O grupo não é novato nesta arte. Fundada em 1985 pelo memorável professor Atílio Vanin, a equipe já se apresentou em Campinas, São Carlos, Curitiba, Brasília e até no Canadá alguns anos atrás. As apresentações são feitas em escolas públicas e particulares, na própria faculdade e eventos em geral.
Atualmente, o grupo ensaia três espetáculos diferentes. O mais antigo deles é “A Química das Sensações”, cujo ritmo é bastante envolvente por realizar experimentos ao vivo e solicitar participação do público. Já as peças “Química na História” e “Quimitaverna” são mais teatrais. “O nosso roteiro é colaborativo e a Letícia propõe muitos jogos durante os ensaios direcionados ao conteúdo da vez”, explica Luciene.
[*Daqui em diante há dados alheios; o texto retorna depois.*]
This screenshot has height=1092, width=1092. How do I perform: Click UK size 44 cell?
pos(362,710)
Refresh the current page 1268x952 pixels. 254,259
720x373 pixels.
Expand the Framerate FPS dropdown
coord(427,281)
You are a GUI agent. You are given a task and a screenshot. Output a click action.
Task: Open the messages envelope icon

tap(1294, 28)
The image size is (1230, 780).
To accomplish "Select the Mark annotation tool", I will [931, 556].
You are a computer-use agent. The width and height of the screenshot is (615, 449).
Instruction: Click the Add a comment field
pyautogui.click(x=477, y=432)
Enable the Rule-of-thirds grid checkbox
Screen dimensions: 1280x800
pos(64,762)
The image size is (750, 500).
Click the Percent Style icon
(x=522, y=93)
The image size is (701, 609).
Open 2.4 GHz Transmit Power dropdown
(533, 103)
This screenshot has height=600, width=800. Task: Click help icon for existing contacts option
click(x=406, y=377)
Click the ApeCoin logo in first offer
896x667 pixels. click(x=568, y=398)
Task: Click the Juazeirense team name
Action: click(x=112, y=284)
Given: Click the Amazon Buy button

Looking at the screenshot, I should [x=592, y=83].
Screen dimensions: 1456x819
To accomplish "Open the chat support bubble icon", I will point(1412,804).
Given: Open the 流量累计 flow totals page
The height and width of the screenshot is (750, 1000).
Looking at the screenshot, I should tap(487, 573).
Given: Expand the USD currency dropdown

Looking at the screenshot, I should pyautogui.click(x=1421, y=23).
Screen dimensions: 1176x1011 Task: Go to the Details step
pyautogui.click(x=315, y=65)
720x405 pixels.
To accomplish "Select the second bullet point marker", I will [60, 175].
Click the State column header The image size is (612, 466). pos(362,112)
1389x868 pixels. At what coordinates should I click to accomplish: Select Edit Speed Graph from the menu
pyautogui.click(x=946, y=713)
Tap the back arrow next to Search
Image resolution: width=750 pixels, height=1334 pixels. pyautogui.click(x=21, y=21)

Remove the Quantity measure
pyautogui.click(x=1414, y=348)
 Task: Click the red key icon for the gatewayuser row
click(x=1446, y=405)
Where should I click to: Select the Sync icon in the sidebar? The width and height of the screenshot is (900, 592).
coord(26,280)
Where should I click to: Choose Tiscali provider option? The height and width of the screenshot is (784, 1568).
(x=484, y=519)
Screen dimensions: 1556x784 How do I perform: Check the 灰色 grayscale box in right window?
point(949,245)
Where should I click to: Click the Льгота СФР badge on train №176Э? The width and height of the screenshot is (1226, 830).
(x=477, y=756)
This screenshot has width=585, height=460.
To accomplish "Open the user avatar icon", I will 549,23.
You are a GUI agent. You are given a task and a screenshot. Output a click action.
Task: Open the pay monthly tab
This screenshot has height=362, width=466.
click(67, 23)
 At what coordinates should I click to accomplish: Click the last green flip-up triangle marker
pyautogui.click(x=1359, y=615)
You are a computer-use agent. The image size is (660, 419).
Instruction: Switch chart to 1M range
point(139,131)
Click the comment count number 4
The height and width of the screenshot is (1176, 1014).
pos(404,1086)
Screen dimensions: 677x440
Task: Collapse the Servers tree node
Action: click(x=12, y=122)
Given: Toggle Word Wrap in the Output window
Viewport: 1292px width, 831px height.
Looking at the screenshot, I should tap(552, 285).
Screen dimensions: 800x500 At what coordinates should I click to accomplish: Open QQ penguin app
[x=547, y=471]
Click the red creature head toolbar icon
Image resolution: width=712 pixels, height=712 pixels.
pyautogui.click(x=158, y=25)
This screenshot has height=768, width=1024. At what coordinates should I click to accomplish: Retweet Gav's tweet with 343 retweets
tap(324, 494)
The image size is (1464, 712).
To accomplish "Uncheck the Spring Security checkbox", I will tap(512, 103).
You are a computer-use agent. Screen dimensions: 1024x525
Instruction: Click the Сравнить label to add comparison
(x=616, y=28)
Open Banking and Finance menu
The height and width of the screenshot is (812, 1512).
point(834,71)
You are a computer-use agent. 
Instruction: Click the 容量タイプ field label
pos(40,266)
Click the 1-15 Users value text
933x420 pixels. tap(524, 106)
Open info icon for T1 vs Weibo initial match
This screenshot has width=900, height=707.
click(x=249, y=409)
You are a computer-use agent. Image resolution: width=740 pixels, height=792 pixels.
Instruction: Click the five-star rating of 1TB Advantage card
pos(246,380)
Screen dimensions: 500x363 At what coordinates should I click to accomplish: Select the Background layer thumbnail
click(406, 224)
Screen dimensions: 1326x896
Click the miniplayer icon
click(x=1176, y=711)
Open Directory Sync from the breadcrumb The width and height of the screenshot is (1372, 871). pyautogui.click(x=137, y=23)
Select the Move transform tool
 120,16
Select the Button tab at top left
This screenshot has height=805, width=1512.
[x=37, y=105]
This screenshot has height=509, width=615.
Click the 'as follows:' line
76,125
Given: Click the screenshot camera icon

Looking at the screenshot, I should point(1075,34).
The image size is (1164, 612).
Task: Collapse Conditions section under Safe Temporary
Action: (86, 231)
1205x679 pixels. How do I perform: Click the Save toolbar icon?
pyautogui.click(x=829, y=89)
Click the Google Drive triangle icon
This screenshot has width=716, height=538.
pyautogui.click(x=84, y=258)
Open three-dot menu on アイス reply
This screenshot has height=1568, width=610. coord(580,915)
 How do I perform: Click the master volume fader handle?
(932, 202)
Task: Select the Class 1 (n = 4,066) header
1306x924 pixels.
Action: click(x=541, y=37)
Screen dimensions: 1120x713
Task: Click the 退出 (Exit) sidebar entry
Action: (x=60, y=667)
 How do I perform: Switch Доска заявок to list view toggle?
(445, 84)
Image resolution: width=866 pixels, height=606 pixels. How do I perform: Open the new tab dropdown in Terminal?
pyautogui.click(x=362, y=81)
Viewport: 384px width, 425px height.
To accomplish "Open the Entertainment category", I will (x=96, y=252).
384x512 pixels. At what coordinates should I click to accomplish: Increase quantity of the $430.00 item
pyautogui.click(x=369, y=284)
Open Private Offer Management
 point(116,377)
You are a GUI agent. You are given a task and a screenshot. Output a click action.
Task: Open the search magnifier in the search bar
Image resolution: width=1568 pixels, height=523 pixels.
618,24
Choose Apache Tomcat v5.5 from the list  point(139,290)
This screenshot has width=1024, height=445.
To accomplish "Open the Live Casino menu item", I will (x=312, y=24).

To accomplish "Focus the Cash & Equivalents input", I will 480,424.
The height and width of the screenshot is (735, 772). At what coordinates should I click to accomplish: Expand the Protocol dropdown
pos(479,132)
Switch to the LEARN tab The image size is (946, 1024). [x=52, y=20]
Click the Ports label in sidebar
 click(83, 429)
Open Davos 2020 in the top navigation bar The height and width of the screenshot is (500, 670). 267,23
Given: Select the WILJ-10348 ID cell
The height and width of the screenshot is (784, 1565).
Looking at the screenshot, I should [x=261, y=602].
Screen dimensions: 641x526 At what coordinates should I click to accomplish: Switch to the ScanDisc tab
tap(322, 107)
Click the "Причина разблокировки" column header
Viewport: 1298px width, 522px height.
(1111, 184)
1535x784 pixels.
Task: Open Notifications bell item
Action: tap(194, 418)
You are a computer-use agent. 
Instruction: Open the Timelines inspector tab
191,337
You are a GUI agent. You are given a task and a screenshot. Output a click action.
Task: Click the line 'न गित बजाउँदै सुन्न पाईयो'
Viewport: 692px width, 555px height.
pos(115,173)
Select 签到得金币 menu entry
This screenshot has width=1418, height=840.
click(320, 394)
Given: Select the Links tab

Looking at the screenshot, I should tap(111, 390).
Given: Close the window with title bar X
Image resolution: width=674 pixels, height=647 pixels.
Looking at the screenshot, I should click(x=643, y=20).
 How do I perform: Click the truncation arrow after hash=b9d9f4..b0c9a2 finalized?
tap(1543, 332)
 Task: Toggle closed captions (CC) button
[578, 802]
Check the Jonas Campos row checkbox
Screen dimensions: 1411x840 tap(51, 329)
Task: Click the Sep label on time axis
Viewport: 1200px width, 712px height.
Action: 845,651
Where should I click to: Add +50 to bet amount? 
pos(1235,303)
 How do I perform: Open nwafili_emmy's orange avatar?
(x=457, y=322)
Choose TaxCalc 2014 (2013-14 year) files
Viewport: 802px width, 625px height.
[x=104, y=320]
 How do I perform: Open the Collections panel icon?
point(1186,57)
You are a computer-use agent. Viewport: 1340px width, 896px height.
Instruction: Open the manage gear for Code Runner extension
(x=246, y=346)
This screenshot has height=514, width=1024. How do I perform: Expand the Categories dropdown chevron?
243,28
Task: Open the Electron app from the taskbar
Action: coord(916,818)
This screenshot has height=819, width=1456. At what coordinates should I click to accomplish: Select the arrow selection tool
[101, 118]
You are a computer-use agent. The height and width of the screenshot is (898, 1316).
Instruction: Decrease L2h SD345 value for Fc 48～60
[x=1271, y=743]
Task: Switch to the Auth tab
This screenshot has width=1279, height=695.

Especialmente por este ser o Ano Internacional da Química, o grupo contou com a novidade de se apresentar na Estação Ciência da USP, localizada no bairro da Lapa, em São Paulo. Quinzenalmente, aos sábado, eles apresentam “A Química das Sensações”, cujo público é majoritariamente escolar. Neste espetáculo, uma das experiências mais memoráveis é a do “chopp espumado”. Misturando detergente amarelo, iodeto e água oxigenada, o voluntário da ocasião se assusta quando o líquido começa, de repente, a espumar. “Em 40 minutos, pedimos participação do público quatro vezes. Nos esforçamos para aproximar a química das pessoas, não pode ser chato”, aponta a estudante de química. Pelo jeito, o reconhecimento é imediato e satisfatório. “As crianças agradecem, dão parabéns e, às vezes, pedem para tirar foto conosco”, conta ela.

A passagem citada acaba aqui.